## [Input rows]
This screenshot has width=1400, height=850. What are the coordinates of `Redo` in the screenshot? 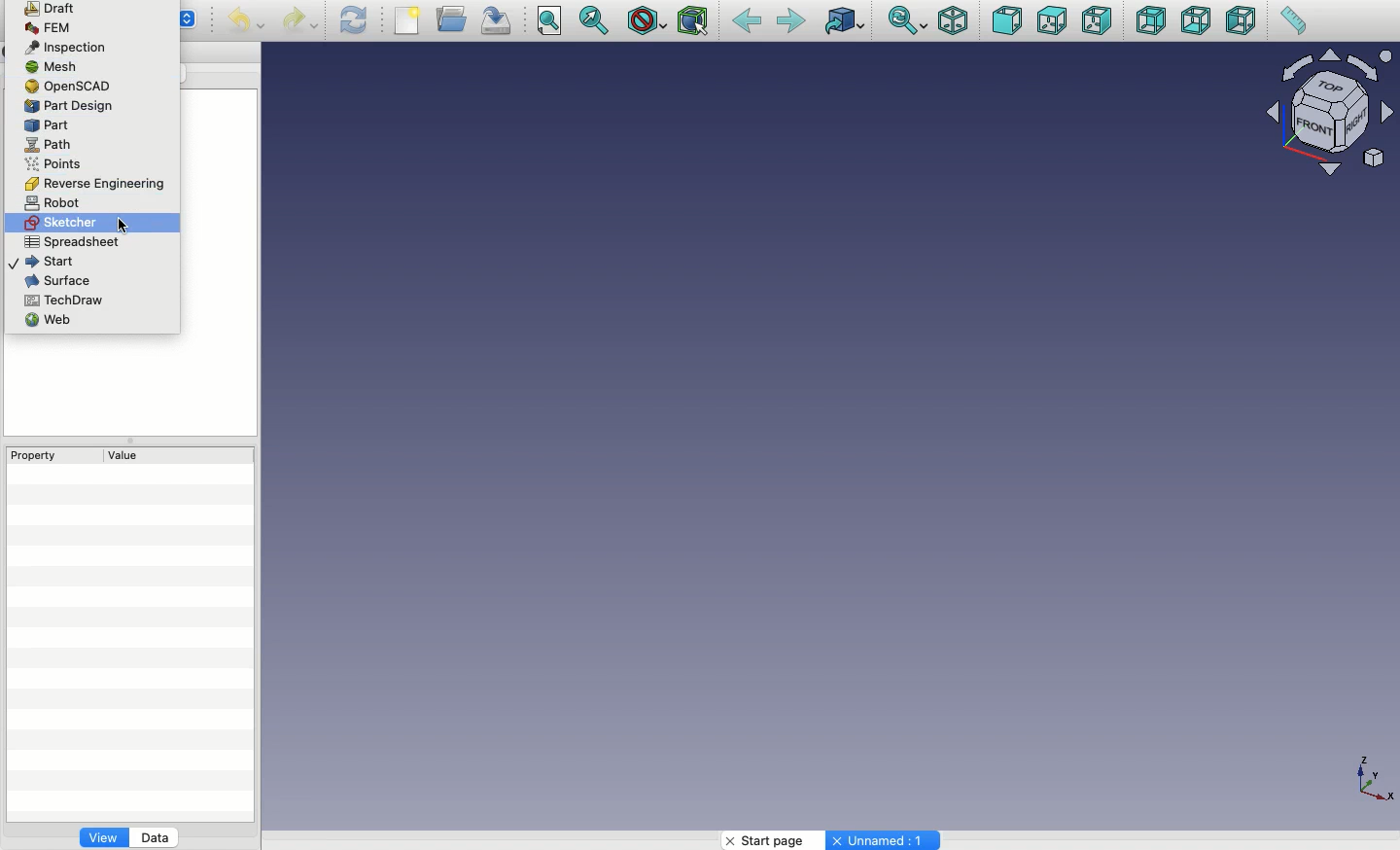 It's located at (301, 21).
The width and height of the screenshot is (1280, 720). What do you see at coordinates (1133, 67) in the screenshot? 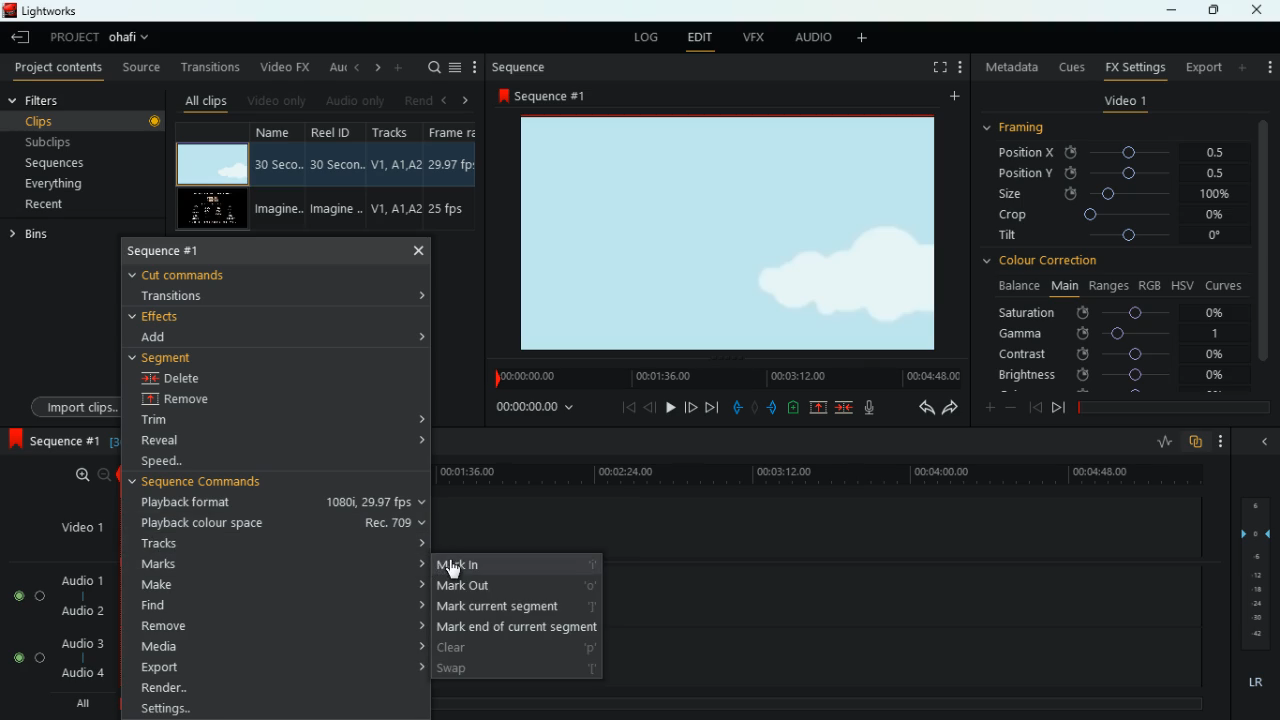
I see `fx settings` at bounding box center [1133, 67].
* * *
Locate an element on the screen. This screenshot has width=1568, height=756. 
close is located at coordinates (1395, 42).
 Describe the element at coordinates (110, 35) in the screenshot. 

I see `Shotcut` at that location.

## [Required work]
Render the data from the line with "Locate an element" to the line with "at that location.", both included, as a JSON list of strings with one string per line, omitting blank lines.

## [Completed task]
[
  "Locate an element on the screen. This screenshot has width=1568, height=756. ",
  "close is located at coordinates (1395, 42).",
  " Describe the element at coordinates (110, 35) in the screenshot. ",
  "I see `Shotcut` at that location."
]